▸ **Provided passage**
===============

Summit County tightening mining regs
Summit County correspondent
Aspen, CO Colorado
SUMMIT COUNTY, Colo. ” Several months after the Colorado Supreme Court voided a local prohibition on cyanide “heap-leach” mining, local planners are tightening county regulations to control the chemically based gold-mining process without an outright ban.
Heap-leach mining involves spraying a diluted cyanide solution over piles of crushed low-grade ore to extract gold. There is no immediate proposal to operate such a mine in Summit County, but even the distant threat of a cyanide spill was enough to prompt adoption of the ban in 2004.
As argued before the Colorado Supreme Court, the case centered on the limits of local authority over mining. Summit County claimed local governments have the right to block activities that could potentially threaten local water quality and fisheries.
The Colorado Mining Association argued that state laws adequately address environmental concerns. Allowing counties establish local bans on certain types of mining would result in patchwork of regulation that could hamper the economically significant activity in the state.

===============

▸ **Items**
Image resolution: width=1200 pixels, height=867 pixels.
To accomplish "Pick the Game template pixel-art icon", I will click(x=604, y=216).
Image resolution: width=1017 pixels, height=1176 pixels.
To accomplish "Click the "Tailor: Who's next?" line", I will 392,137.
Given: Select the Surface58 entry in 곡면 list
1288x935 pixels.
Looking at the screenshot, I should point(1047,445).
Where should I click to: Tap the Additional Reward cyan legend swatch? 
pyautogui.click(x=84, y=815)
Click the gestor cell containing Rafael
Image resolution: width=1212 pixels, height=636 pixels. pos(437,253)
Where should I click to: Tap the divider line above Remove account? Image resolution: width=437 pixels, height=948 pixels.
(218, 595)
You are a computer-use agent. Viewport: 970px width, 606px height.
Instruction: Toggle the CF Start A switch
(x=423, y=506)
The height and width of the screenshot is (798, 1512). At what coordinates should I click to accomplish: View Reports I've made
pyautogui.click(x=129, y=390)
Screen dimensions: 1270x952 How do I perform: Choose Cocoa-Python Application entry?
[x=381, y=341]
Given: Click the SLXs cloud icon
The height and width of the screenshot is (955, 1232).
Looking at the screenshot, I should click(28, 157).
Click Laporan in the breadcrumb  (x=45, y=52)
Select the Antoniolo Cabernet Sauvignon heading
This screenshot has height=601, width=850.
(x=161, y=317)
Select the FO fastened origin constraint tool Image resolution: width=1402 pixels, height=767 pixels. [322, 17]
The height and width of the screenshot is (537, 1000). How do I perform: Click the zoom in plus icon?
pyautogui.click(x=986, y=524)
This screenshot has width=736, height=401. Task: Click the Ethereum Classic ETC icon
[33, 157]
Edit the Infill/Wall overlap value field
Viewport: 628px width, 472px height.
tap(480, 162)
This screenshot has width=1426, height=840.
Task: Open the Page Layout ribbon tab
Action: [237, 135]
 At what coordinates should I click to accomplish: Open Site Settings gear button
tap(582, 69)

===============

▸ **Exercise tasks**
[A] In the Summit County mining article, copy everything from "The Colorado Mining" down to "in the state.".
[B] According to the Summit County mining article, in what year did the county adopt its ban on cyanide heap-leach mining?

▸ **Answers to the exercises**
[A]
The Colorado Mining Association argued that state laws adequately address environmental concerns. Allowing counties establish local bans on certain types of mining would result in patchwork of regulation that could hamper the economically significant activity in the state.

[B] 2004